Introduction
Building a RAG (Retrieval-Augmented Generation) system is only half the battle. To ensure it works well, you need to evaluate it rigorously. Poor evaluation leads to hallucinations, irrelevant results, and frustrated users.
This comprehensive guide covers everything about RAG evaluation: metrics, tools, benchmarking, and optimization strategies.
Why RAG Evaluation Matters
The Challenge
RAG systems have multiple failure points:
| Component | Failure Mode |
|---|---|
| Retriever | Retrieves irrelevant documents |
| Chunker | Creates poor chunks |
| Embedder | Produces poor embeddings |
| Generator | Hallucinates answers |
| Re-ranker | Misses relevant results |
Evaluation Impact
Without evaluation:
- Unknown system quality
- No improvement direction
- User complaints increase
- Trust erodes
Evaluation Metrics
Retrieval Metrics
Precision@K
def precision_at_k(retrieved: list, relevant: list, k: int) -> float:
"""Calculate precision at k"""
retrieved_k = retrieved[:k]
relevant_retrieved = [doc for doc in retrieved_k if doc in relevant]
return len(relevant_retrieved) / k
Recall@K
def recall_at_k(retrieved: list, relevant: list, k: int) -> float:
"""Calculate recall at k"""
retrieved_k = retrieved[:k]
relevant_retrieved = [doc for doc in retrieved_k if doc in relevant]
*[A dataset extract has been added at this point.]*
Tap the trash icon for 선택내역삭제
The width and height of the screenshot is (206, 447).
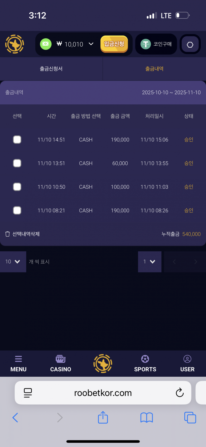8,234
return len(relevant_retrieved) / len(relevant) if relevant else 0
Mean Reciprocal Rank (MRR)
def mean_reciprocal_rank(queries: list) -> float:
"""Calculate MRR across queries"""
reciprocal_ranks = []
for query in queries:
for i, doc in enumerate(query.retrieved, 1):
if doc.is_relevant:
reciprocal_ranks.append(1 / i)
break
else:
reciprocal_ranks.append(0)
return sum(reciprocal_ranks) / len(reciprocal_ranks)
Generation Metrics
Faithfulness
def faithfulness(response: str, context: list) -> float:
"""Check if response is supported by context"""
# Use LLM to verify
prompt = f"""
Given the response and context, determine if the response
is supported by the context.
Response: {response}
Context: {context}
Is the response supported by the context? Yes or No.
"""
result = llm.invoke(prompt)
return 1.0 if "yes" in result.lower() else 0.0
Answer Relevance
def answer_relevance(response: str, question: str) -> float:
"""Measure how relevant the answer is to the question"""
prompt = f"""
Question: {question}
Answer: {response}
Rate the relevance of the answer to the question from 0 to 1.
Just output the number.
"""
result = llm.invoke(prompt)
return float(result.strip())
Evaluation Tools
RAGAs
The gold standard for RAG evaluation:
from ragas import evaluate
from ragas.metrics import (
faithfulness,
answer_relevancy,
context_precision,
context_recall
)
from datasets import Dataset
# Prepare test data
test_data = Dataset.from_dict({
"question": ["What is RAG?", "How does retrieval work?"],
"answer": ["RAG is...", "Retrieval works by..."],
"contexts": [["RAG is..."], ["Retrieval works..."]],
"ground_truth": ["RAG is...", "Retrieval works by..."]
})
# Evaluate
results = evaluate(
test_data,
metrics=[
faithfulness,
answer_relevancy,
context_precision,
context_recall
]
)
print(results)
TruLens
For production monitoring:
from trulens_eval import Feedback, TruLlama
from trulens_eval.feedback import Groundedness
# Define feedback functions
groundedness = Feedback(
Groundedness().on_output()
.from_context(TruLlama().select_context(x))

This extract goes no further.